## Aim
Reproduce every one of the rows below line for line and word for word, omitting all pictures from your reply.

— start Dataset records —

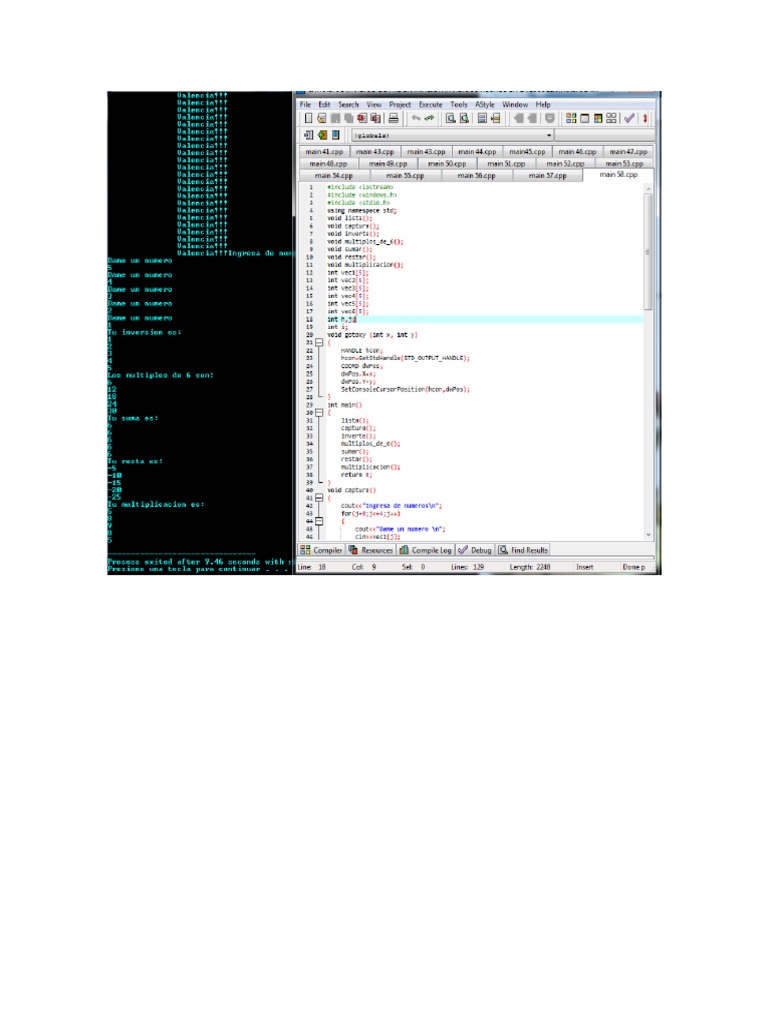768x1024 pixels.
Task: Click the Rebuild colored grid toolbar icon
Action: [598, 118]

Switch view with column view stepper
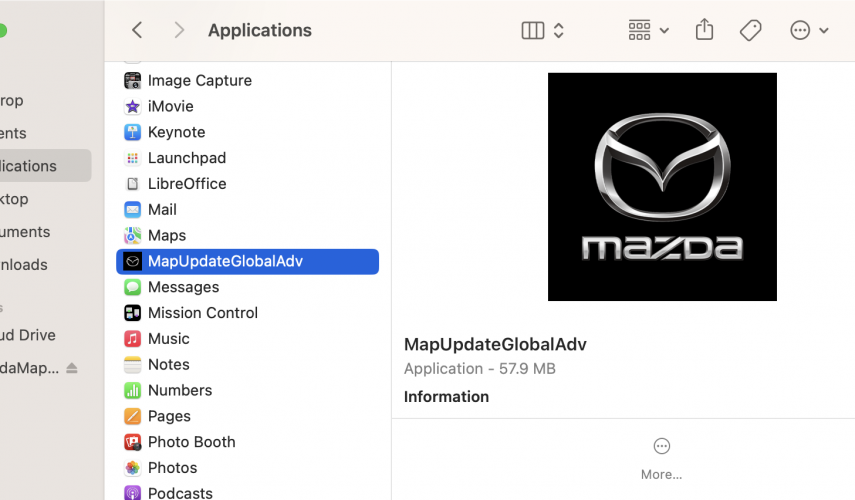point(558,30)
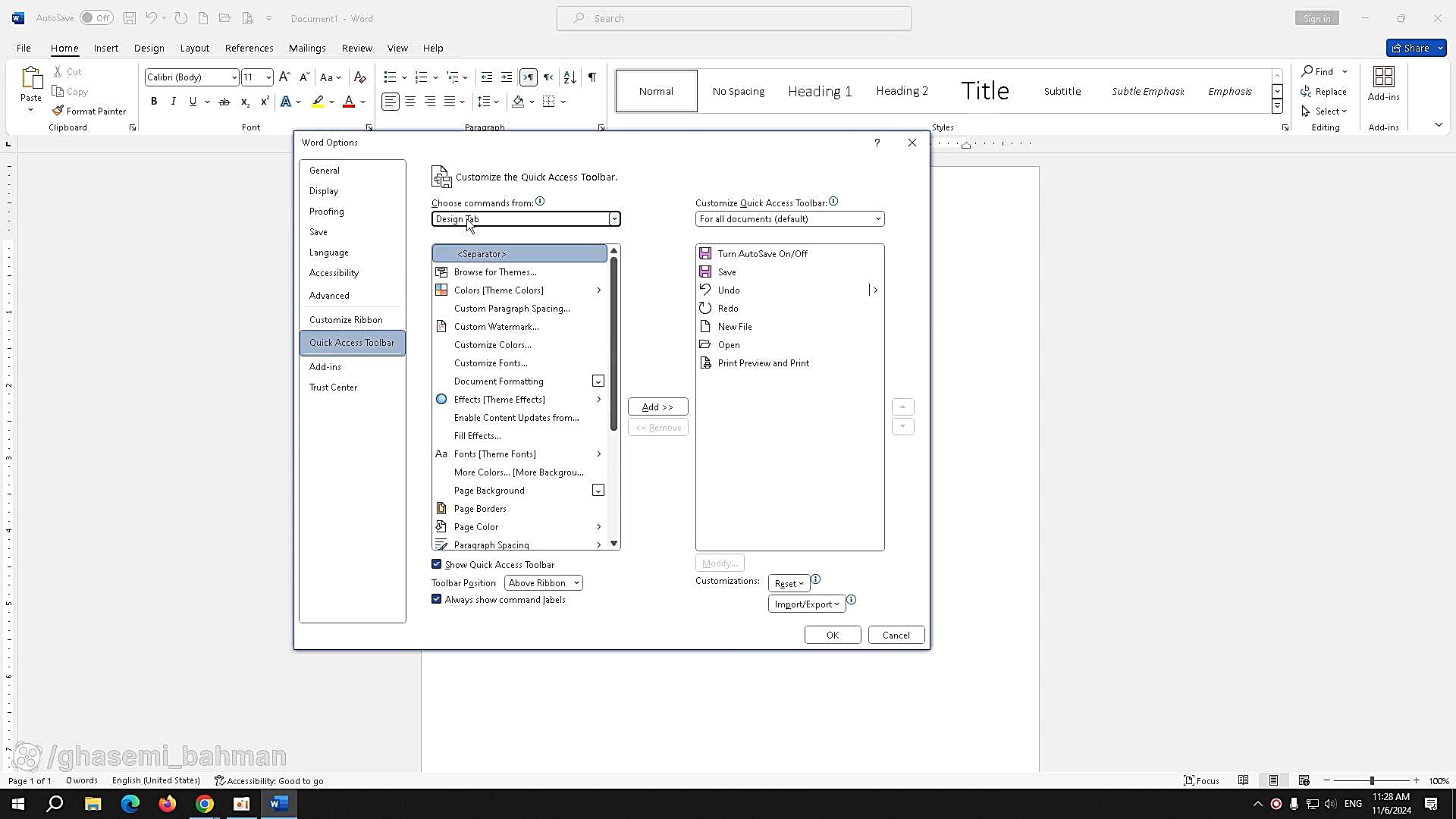The height and width of the screenshot is (819, 1456).
Task: Click the Add >> button
Action: point(657,407)
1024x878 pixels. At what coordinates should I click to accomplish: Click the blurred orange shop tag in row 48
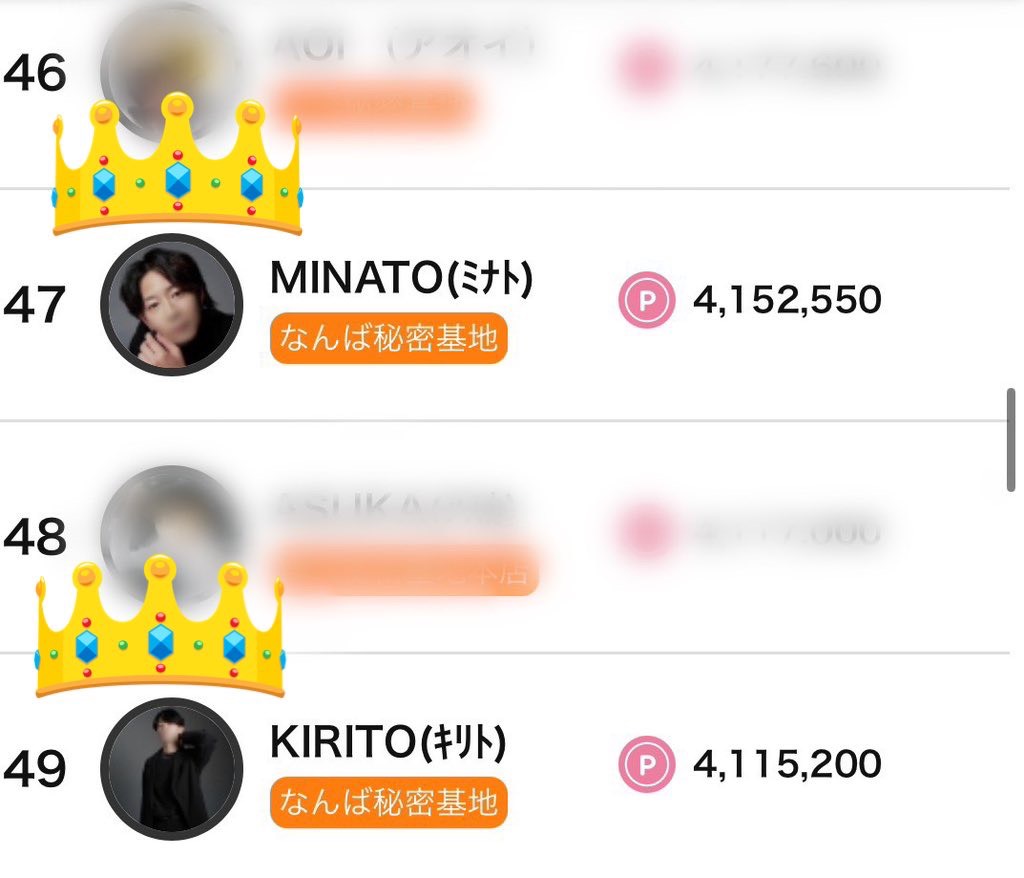click(x=410, y=570)

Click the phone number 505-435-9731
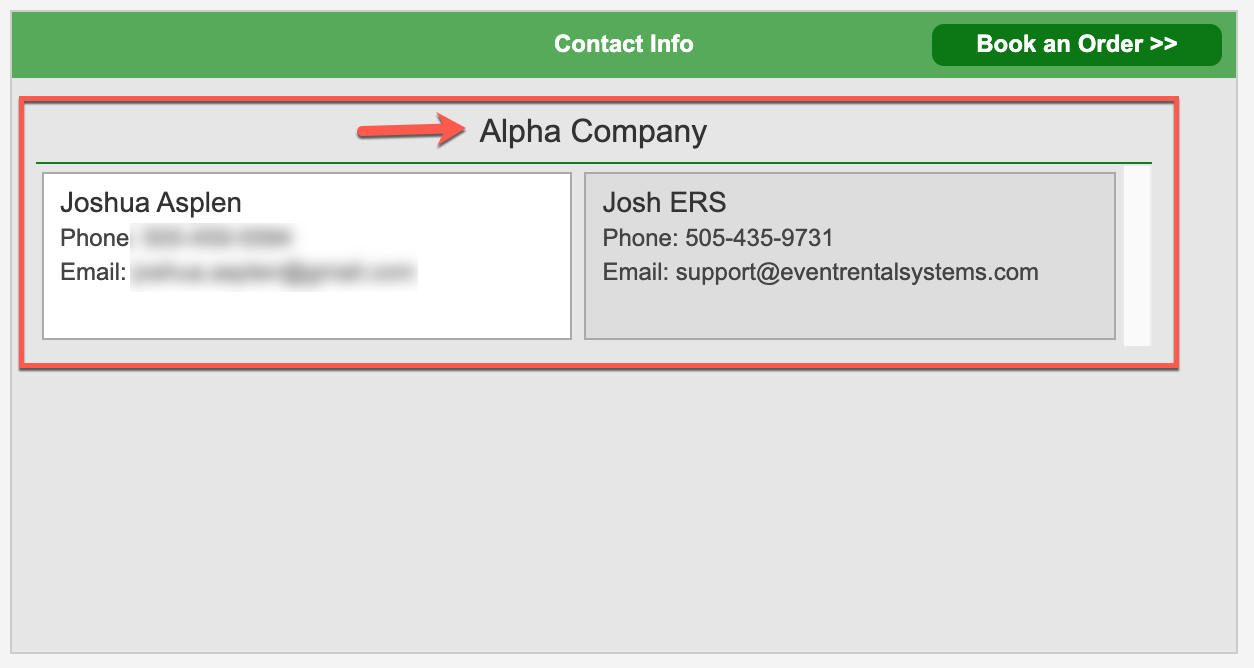[x=759, y=238]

— end Dataset records —

## Exercise answer
768x1024 pixels.
Task: Click the Rebuild colored grid toolbar icon
Action: [598, 118]

Switch view with column view stepper
point(558,30)
The height and width of the screenshot is (819, 1456).
Task: Click the Add >> button
Action: point(657,407)
1024x878 pixels. At what coordinates should I click to accomplish: Click the blurred orange shop tag in row 48
click(x=410, y=570)

Click the phone number 505-435-9731
[x=759, y=238]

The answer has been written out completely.